A hedgerow skirted the parking area, then paralleled the lane. I kept behind it most of the way to the lake. It took me a good half-hour. No more cars came past, and there were no signs of life in the sailing-club hut or on the hard standing that ran for about fifteen metres along the bank.

I lugged
Smoke
to the slipway, past a line of dinghies on light aluminium launching trolleys. I took several deep breaths then flipped it, hull down, onto the water, soaking my right Timberland in the process.

These craft were built for stability as well as speed through some pretty big waves, so it wasn’t too difficult to get my feet and arse into position on its moulded deck without taking another dip.

I made sure the Browning was still tucked securely into the front of my jeans, then gripped the paddle shaft like a punt pole. There was a grinding noise as I levered myself away from the concrete, then I was clear. I flattened the shaft, dug in with one blade then the other, and started to make headway.

The lake ran north/south, and a series of spits and small treelined bays fringed this side of it, so I aimed to stay fairly close to the shore for the first part of the journey rather than venture straight into open water.

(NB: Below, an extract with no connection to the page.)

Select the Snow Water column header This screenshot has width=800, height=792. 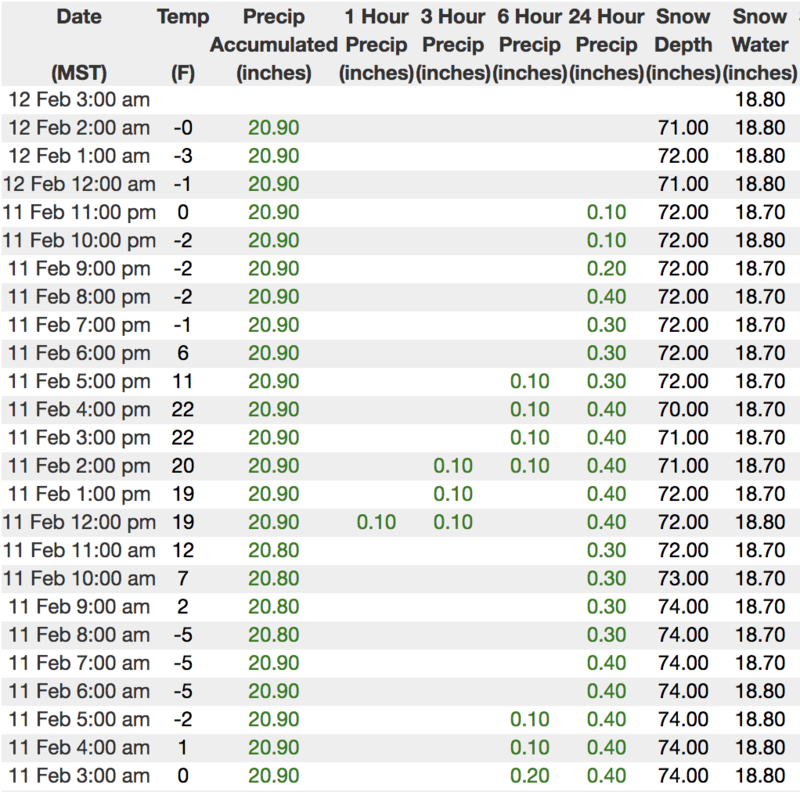pos(759,45)

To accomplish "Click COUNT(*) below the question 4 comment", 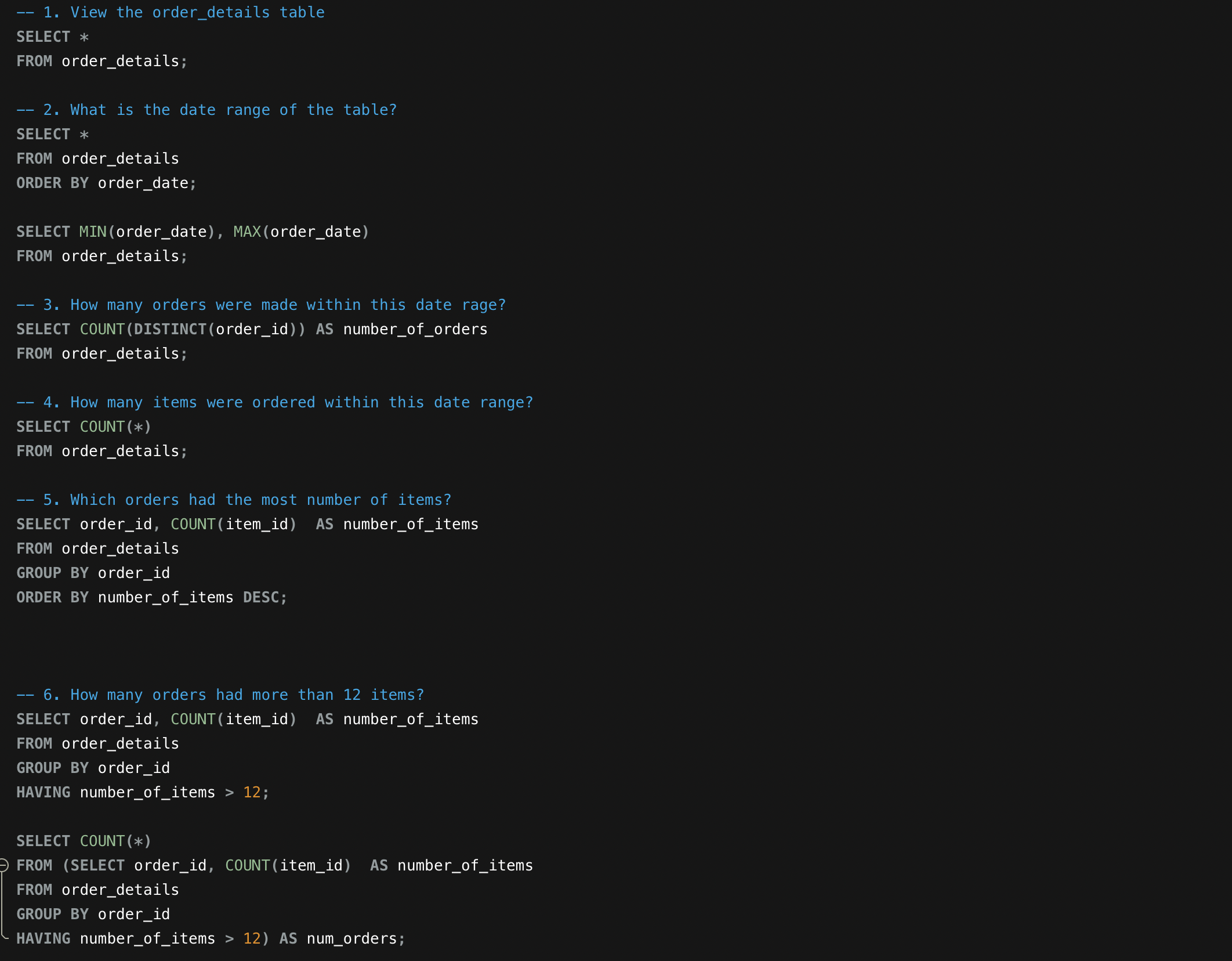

The moon was in its final quarter and the sky was overcast, but there were no islands out there I could use as cover, and I didn’t want to announce my presence until I was good and ready.

The osprey gave another cry. Then all I could hear was the water lapping against the hull, and the occasional splash when I misjudged the timing or the angle of a blade as it broke the surface.

I’d done all sorts of insertions and extractions via the ocean over the years, usually in a RIB with a pair of monster outboards on the back, but I’d never spent much of my leisure time with oars or sails. White-water rafting was different: I’d always thought that was more like a combo of freefalling and hand-to-hand combat than messing around in boats. Whatever, I began to get the hang of this, and the kayak glided south, more or less in the direction I wanted.

The cold began eating into my hands. I was only going to use the Browning if everything went to rat shit, but thicker gloves would have made it impossible. My right foot squelched inside its sock every time I pulled the face of my left blade towards me, and that was no fun either. But there was no point in worrying about what I couldn’t change.